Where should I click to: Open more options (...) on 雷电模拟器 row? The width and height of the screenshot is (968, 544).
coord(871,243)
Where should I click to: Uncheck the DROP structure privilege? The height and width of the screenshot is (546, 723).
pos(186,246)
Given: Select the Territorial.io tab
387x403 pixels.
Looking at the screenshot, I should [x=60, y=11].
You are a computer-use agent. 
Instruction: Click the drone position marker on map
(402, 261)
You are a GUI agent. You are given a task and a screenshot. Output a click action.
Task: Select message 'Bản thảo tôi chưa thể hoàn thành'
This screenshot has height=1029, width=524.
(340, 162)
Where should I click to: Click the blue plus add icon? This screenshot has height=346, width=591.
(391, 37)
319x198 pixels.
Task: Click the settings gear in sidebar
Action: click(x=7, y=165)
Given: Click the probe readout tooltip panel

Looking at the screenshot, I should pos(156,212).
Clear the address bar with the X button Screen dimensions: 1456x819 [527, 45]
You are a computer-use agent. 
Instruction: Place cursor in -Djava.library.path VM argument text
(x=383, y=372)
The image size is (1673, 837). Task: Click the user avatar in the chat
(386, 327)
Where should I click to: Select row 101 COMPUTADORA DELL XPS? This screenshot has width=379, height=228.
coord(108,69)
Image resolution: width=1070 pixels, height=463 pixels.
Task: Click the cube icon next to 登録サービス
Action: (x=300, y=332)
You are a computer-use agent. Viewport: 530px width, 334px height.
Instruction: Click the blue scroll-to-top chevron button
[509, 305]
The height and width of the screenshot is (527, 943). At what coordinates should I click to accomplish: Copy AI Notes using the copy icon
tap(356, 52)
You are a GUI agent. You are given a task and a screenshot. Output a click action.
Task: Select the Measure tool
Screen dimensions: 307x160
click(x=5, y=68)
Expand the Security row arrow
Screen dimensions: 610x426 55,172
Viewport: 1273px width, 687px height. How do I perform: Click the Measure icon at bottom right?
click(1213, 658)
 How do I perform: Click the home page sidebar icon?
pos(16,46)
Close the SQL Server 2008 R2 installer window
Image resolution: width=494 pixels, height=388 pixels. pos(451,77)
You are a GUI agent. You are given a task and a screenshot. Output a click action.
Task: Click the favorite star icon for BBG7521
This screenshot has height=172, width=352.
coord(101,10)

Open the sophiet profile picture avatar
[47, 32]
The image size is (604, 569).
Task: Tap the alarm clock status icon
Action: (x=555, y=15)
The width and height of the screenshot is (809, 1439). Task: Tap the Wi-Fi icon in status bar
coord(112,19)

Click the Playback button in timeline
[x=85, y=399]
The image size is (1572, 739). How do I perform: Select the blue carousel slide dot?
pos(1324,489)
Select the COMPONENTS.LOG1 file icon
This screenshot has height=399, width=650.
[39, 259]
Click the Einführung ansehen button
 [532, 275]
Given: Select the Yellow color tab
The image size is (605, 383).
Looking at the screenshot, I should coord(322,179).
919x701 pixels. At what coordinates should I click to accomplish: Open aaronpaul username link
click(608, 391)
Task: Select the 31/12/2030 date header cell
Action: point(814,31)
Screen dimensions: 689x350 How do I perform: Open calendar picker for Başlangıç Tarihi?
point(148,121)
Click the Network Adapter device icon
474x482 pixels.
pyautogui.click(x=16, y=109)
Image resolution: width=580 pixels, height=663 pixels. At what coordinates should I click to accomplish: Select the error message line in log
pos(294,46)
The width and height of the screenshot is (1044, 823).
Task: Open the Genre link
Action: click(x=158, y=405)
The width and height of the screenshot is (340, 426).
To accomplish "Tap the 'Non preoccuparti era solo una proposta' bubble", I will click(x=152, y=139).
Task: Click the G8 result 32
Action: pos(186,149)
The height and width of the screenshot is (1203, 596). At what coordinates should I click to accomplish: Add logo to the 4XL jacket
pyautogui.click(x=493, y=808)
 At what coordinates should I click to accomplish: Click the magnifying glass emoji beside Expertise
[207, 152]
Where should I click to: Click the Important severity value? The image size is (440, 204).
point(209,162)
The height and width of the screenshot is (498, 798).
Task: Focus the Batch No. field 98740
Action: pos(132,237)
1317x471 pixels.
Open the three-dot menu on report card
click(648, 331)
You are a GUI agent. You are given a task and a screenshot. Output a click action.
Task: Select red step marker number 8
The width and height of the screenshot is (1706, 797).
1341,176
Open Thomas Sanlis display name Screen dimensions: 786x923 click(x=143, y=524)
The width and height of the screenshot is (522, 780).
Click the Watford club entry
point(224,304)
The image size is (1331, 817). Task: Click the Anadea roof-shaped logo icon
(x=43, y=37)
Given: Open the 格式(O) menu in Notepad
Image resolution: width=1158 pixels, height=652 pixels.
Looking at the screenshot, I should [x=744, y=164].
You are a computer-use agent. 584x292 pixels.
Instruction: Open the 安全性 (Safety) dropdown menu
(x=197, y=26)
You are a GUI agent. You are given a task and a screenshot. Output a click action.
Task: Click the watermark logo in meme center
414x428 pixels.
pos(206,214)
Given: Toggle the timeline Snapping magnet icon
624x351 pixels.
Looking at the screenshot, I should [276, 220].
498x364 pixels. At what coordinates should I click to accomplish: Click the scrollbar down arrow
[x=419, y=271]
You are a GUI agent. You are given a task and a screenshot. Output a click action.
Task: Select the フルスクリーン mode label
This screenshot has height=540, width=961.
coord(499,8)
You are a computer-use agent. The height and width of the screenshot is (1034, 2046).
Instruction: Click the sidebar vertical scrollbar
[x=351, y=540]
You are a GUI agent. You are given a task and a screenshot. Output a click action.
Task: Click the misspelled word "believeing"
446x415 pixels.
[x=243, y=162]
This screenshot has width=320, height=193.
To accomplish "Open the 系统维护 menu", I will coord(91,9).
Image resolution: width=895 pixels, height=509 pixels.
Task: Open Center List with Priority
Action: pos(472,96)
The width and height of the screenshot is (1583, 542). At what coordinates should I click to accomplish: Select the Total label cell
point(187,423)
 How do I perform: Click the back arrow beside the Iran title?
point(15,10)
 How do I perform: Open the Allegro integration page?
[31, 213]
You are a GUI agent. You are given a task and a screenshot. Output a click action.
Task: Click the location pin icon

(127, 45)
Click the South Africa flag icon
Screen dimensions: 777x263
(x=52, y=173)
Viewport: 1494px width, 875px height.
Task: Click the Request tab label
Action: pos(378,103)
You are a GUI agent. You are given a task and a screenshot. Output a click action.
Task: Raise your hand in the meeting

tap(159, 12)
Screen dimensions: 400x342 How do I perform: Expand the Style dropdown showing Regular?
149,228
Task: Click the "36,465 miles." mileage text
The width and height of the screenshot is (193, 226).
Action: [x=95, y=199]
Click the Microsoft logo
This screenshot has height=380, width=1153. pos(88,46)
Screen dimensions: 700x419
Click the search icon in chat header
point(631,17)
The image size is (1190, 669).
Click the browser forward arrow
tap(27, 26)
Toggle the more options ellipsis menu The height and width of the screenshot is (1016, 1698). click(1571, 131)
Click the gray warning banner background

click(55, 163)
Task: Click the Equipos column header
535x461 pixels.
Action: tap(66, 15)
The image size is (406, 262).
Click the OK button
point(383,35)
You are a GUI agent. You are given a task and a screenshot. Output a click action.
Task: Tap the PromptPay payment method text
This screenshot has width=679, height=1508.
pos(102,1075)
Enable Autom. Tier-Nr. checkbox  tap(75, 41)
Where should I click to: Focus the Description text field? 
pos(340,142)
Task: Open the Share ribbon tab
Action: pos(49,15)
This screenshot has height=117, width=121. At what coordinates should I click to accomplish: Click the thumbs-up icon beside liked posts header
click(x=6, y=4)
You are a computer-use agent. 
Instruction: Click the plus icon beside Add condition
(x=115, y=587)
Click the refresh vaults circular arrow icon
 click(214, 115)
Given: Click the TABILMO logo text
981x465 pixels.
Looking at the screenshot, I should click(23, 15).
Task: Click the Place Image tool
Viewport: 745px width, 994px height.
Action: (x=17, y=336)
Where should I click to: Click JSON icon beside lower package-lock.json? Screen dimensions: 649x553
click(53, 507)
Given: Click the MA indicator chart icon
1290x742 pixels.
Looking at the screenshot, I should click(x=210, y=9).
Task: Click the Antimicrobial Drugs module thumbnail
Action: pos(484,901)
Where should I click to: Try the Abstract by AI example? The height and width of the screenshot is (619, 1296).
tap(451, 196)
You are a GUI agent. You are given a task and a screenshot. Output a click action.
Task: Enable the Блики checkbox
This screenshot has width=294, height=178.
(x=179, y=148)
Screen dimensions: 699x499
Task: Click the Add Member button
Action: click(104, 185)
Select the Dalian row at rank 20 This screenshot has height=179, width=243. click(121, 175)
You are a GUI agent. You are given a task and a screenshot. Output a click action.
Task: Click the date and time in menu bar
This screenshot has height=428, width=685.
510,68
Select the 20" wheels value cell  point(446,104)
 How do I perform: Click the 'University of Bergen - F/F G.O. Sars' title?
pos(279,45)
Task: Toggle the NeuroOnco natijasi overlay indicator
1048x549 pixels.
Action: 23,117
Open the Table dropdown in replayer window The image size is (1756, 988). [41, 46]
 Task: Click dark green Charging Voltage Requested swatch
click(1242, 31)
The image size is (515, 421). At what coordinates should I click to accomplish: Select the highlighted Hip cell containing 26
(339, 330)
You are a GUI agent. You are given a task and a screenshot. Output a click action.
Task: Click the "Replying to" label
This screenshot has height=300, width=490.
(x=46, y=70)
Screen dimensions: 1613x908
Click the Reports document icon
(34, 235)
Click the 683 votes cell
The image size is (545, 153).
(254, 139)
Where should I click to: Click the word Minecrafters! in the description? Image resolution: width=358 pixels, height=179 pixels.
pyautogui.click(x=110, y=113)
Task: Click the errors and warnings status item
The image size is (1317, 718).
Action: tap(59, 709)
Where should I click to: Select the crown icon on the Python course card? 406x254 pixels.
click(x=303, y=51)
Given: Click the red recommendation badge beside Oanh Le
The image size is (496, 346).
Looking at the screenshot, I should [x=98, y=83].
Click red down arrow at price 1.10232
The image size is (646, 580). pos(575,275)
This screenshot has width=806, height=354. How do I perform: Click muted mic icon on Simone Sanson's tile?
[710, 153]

§ **WHAT TO DO**: Copy out, in full, each line above that contains the word "Measure".

§ **WRITTEN REPLY**:
Task: Select the Measure tool
Viewport: 1273px width, 687px height. How do I perform: Click the Measure icon at bottom right?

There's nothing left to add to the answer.